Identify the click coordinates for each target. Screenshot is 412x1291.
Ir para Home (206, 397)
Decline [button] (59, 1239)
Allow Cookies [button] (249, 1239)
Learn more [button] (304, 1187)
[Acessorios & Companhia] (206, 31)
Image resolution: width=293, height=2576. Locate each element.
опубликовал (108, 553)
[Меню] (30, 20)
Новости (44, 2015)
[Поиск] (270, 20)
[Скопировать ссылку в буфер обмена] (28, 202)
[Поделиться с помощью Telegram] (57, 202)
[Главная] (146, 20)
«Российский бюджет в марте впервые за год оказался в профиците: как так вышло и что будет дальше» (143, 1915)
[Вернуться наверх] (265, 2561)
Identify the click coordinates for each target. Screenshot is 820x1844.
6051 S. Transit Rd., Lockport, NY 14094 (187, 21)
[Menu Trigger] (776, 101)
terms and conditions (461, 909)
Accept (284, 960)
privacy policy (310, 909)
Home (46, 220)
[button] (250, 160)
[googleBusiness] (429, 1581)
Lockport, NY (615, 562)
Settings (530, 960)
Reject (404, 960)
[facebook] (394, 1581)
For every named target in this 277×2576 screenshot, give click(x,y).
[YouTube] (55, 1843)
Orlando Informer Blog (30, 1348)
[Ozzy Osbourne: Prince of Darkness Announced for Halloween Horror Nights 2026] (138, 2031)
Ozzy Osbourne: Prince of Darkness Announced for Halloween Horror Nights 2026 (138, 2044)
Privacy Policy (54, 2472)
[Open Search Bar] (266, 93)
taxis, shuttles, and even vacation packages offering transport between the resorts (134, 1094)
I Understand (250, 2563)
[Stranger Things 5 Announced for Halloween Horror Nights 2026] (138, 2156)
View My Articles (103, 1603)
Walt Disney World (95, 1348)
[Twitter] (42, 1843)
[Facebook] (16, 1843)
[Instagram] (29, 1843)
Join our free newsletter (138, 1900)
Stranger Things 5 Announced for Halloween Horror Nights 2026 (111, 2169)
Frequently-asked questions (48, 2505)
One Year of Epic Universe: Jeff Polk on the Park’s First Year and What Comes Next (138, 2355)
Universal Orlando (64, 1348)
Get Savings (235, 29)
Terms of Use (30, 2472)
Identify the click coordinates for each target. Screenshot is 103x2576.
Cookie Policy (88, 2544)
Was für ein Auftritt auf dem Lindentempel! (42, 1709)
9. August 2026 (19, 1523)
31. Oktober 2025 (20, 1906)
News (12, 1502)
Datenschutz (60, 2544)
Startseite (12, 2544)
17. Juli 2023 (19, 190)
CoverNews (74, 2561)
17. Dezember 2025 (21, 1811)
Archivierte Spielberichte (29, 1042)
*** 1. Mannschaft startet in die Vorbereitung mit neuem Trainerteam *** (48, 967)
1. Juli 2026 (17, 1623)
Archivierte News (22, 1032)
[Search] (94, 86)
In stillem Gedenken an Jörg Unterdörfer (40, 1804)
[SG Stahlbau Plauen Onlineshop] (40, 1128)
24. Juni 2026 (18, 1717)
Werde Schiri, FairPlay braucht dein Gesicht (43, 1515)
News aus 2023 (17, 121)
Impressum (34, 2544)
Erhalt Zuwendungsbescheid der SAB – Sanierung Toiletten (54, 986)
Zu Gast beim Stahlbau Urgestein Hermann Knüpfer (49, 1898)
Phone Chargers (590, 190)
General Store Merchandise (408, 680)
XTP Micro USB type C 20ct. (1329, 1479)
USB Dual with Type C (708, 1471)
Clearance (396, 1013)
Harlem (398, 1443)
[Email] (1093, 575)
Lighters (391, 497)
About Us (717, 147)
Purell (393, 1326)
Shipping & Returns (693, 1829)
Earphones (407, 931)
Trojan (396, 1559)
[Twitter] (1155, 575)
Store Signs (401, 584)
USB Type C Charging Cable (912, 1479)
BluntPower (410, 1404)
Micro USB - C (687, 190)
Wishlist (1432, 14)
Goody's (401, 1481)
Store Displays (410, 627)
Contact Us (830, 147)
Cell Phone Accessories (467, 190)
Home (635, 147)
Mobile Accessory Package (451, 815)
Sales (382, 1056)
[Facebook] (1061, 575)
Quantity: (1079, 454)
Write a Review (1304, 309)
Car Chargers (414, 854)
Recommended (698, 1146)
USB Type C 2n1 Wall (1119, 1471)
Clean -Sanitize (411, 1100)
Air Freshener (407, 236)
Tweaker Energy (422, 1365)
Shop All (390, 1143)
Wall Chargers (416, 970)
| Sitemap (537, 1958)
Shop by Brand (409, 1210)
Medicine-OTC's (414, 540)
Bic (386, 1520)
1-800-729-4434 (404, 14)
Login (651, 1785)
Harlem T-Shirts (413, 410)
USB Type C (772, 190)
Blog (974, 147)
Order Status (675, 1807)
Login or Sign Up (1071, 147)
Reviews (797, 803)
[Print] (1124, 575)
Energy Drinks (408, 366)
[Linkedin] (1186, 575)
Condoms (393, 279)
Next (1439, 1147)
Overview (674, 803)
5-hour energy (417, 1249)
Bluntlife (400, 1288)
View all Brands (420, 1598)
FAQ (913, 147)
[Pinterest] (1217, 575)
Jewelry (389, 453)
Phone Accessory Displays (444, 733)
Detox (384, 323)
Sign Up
════════
• What to work on:
Write out, from the lines above, only those from the line with "Settings (530, 960)" to the line with "[Instagram] (29, 1843)", exactly as given, including the first and the last.

• Exercise answer:
Settings (530, 960)
Reject (404, 960)
[facebook] (394, 1581)
For every named target in this 277×2576 screenshot, give click(x,y).
[YouTube] (55, 1843)
Orlando Informer Blog (30, 1348)
[Ozzy Osbourne: Prince of Darkness Announced for Halloween Horror Nights 2026] (138, 2031)
Ozzy Osbourne: Prince of Darkness Announced for Halloween Horror Nights 2026 (138, 2044)
Privacy Policy (54, 2472)
[Open Search Bar] (266, 93)
taxis, shuttles, and even vacation packages offering transport between the resorts (134, 1094)
I Understand (250, 2563)
[Stranger Things 5 Announced for Halloween Horror Nights 2026] (138, 2156)
View My Articles (103, 1603)
Walt Disney World (95, 1348)
[Twitter] (42, 1843)
[Facebook] (16, 1843)
[Instagram] (29, 1843)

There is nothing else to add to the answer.